# What the task asks
Translate into Spanish this sentence from the text on open government in Colorado Springs: "The proper default is to do everything in public unless the law compels secrecy."

# Text for analysis
----------------

That’s exactly the backwards default. The proper default is to do everything in public unless the law compels secrecy. Innocent until proven guilty; public unless compelled to be private.

Welcome to the council, Mr. Paige. There are bigger issues to tackle than the curious manner of your appointment. But here’s hoping with each new member of the council, citizens enjoy an additional ray of open-government sunshine.

A city pledge to reveal documents

August 4th, 2009, 11:32 am by Jeff Thomas

Speaking of promises of public disclosure, I bring you excerpts from a just-released transcript of courtroom proceedings on July 10 before federal Magistrate Michael Hegarty. They contain promises by city attorneys to release records of “all the settlement negotiations” between Colorado Springs, the USOC and LandCo Equity Partners — the developer that had sued Colorado Springs over the collapse of a three-party deal to build a new Olympic headquarters and preserve the USOC’s presence in Colorado Springs for years to come.

LandCo came to the July motions hearing with the intent of persuading the judge to seal up what Gazette reporter Daniel Chacón had requested under the Colorado Open Records Act: all correspondence between Colorado Springs, LandCo and the United States Olympic Committee since March 27 of this year.

This flurry of correspondence probably provides the clearest picture  of A) the unraveling of the first City/LandCo/USOC deal; and B) the origins of a new deal, now formally in front of the City Council.

At two points during the hearing, Assistant City Attorney William Bain pledged nearly full disclosure once the LandCo lawsuit is settled. The city released the proposed terms of the settlement last week. It has not yet been formally accepted. (I say “nearly” full disclosure because some correspondence could fall under the category of attorney-client communication, which is allowed to remain private under almost any circumstance).

Also during the hearing, Gazette attorney Steven Zansberg restated his understanding of the city’s pledge. He got no objection.

----------------

# Excerpted data
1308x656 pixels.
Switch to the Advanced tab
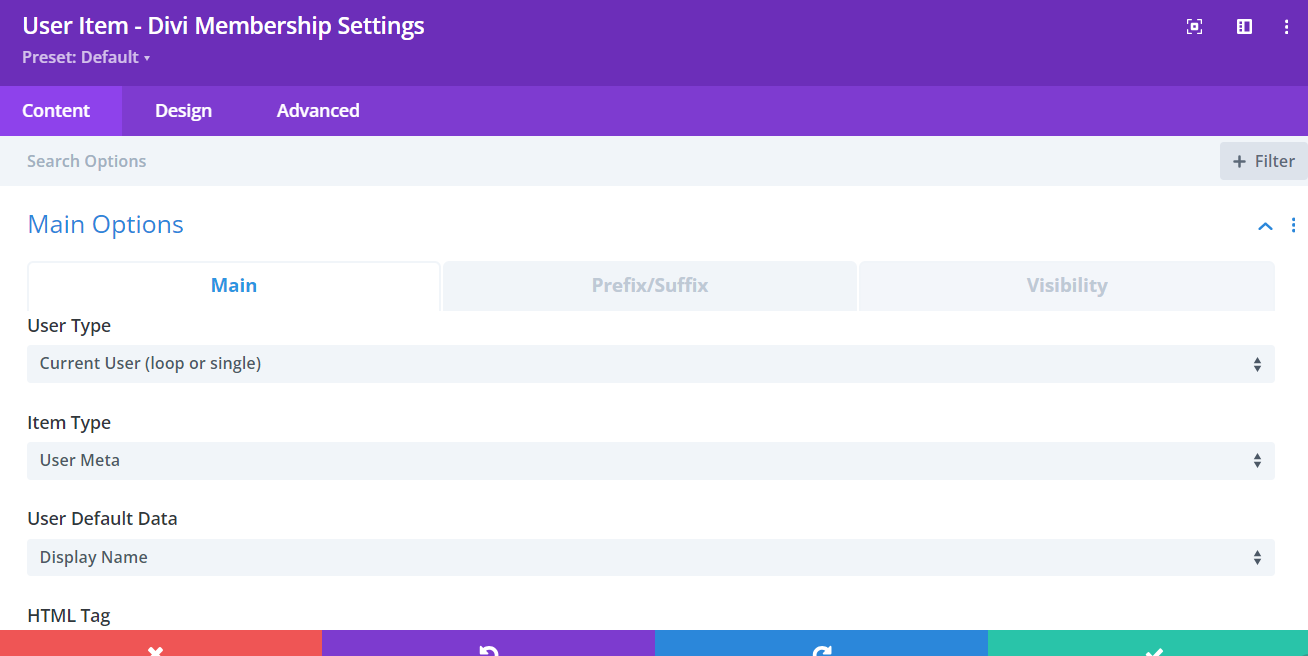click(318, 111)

----------------

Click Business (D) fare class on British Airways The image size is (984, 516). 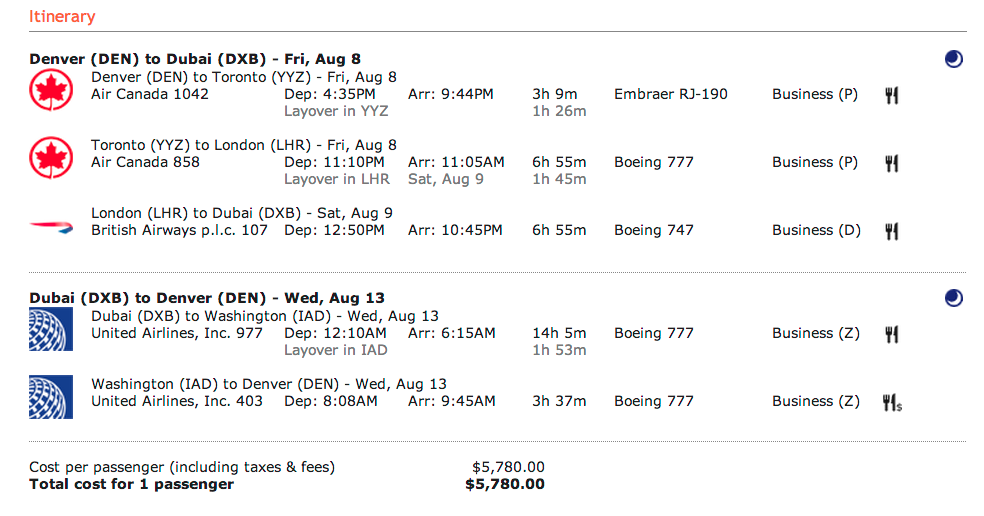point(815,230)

----------------

# Solution for this problem
El criterio predeterminado correcto es hacerlo todo en público, a menos que la ley obligue al secreto.